The record links to 3 conditions, with Smoking appearing as the primary indexed condition, and to 2 interventions — of which Sleep restriction condition is the first listed. Interventions can include drugs, devices, procedures, behavioral programs, or observational arms, and each is tracked as a separate registry field so that downstream queries can filter accurately. When a trial lists multiple interventions, it usually reflects a multi-arm design or a comparison protocol rather than a single treatment being tested in isolation. The brief summary published in the registry is the clearest source of protocol intent and should be read before drawing conclusions from any sidebar tags.
Geographic footprint matters for practical reasons: NCT03968900 reports 1 study location spanning 1 distinct geographic area — top geographies include Alabama.

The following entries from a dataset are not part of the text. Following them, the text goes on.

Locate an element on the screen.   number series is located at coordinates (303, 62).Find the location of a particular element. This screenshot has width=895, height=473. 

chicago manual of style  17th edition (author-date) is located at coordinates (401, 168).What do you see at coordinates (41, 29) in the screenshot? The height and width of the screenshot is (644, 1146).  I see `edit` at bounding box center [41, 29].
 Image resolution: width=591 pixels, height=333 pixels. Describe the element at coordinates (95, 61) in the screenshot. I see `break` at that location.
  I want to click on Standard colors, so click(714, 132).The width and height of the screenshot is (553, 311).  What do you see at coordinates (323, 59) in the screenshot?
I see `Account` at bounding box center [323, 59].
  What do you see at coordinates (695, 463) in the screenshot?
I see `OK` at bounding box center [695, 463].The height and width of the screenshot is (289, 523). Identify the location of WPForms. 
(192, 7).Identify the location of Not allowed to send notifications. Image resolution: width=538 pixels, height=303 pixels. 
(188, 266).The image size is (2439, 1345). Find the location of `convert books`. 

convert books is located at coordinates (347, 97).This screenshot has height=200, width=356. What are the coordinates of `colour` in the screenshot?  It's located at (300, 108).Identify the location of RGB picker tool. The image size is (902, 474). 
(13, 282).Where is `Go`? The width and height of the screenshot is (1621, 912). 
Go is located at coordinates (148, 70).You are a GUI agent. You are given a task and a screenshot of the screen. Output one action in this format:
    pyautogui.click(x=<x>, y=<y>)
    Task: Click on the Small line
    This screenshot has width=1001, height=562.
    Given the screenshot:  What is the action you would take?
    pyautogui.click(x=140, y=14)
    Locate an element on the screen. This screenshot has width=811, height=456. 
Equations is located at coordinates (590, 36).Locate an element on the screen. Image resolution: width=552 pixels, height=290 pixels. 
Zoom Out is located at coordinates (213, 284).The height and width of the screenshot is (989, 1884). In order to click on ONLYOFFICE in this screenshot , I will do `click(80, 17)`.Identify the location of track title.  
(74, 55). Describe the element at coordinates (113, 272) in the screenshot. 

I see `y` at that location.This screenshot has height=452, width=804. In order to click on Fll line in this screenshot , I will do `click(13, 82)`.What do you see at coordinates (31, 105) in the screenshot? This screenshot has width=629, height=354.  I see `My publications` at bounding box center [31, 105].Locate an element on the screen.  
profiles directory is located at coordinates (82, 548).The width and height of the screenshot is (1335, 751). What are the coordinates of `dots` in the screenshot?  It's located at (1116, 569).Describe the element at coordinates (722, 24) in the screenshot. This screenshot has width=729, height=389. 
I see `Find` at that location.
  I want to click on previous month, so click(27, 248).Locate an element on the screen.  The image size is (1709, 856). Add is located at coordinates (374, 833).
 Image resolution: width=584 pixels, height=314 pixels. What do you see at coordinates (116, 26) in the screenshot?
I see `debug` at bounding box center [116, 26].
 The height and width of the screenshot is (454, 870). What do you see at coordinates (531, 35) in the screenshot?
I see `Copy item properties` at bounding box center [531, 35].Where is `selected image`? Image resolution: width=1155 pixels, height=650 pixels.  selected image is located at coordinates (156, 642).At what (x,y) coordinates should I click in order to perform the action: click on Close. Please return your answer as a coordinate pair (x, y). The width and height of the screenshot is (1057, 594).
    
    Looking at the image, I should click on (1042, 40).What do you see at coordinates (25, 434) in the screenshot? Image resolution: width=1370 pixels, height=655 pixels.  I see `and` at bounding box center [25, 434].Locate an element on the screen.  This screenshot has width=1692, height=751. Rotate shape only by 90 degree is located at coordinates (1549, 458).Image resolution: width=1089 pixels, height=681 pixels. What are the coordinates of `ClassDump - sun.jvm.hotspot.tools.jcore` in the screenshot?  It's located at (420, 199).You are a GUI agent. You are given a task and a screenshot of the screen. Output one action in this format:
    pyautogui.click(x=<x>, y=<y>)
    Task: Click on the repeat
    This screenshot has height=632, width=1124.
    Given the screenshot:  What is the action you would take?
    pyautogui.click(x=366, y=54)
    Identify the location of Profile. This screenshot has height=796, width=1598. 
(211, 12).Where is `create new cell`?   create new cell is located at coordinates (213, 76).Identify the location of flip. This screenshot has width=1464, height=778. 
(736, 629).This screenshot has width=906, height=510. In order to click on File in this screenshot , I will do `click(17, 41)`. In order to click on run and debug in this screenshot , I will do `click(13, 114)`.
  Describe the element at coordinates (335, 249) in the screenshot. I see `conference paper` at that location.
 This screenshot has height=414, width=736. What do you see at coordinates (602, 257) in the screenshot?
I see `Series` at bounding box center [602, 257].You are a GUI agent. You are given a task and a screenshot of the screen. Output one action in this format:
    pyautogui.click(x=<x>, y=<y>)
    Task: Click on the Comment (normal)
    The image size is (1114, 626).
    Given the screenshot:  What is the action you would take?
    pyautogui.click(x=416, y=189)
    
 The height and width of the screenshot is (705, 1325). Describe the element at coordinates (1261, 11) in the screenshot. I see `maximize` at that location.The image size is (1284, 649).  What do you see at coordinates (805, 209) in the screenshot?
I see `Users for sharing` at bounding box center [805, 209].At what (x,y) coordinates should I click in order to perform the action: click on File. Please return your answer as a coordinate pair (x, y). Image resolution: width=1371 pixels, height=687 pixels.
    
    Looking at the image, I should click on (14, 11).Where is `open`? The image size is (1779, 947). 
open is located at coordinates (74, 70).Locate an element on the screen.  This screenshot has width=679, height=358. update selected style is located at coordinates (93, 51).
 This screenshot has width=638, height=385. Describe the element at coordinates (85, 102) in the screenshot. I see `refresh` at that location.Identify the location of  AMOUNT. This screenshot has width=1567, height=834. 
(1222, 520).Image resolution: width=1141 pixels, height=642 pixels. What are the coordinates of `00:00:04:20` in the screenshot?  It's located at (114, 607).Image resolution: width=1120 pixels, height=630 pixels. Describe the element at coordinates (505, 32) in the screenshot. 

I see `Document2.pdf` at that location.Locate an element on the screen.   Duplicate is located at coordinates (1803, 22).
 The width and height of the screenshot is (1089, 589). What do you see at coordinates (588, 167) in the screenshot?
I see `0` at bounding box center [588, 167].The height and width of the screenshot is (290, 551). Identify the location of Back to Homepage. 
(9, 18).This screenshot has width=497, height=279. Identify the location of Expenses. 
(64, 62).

A larger site network tends to correlate with broader recruitment capacity, but it does not imply anything about study quality, and site-level enrollment status can diverge from the overall registry status shown above. Every data point on this page comes from the public ClinicalTrials.gov dataset and is reproduced here for reference only; it is not a medical recommendation, an endorsement of the sponsor, or an invitation to enroll. Verify current status, eligibility criteria, and contact details directly at ClinicalTrials.gov, and discuss any participation decision with your own healthcare provider.
Frequently Asked Questions
What is clinical trial NCT03968900 about?
NCT03968900 is a clinical study titled "Racial Differences in Circadian and Sleep Mechanisms for Nicotine Dependence, Craving, and Withdrawal". The number one preventable cause of death in the world is tobacco use. Cigarette smoking in particular, costs an estimated $300 billion due to expenses related to medical care and lost productivity. Despite similar smoking prevalence rates, blacks suffer disproportionately from smoking-related harms...
What is the current status of trial NCT03968900?
This trial is currently active not recruiting. It is a NA study. The enrollment target is 50 participants. The study started on 2021-01-01. Estimated completion is 2026-08-01.
What conditions does trial NCT03968900 study?
This clinical trial studies the following conditions: Smoking, Nicotine Dependence, Sleep Disturbance. These conditions were identified from the trial registry and reflect the primary focus areas of the research.
What interventions are being tested in trial NCT03968900?
The interventions under investigation include: Sleep restriction condition (BEHAVIORAL), Sleep extension condition (BEHAVIORAL). Each intervention is being evaluated for safety and efficacy as part of this clinical study.
Who is sponsoring clinical trial NCT03968900?
This trial is sponsored by University of Alabama at Birmingham, which has 1,315 total clinical trials registered on ClinicalTrials.gov. The sponsor is responsible for the study's design, funding, and regulatory compliance.
Where is trial NCT03968900 being conducted?
This trial has 1 study location across Alabama. Contact the study sites directly through ClinicalTrials.gov for enrollment availability.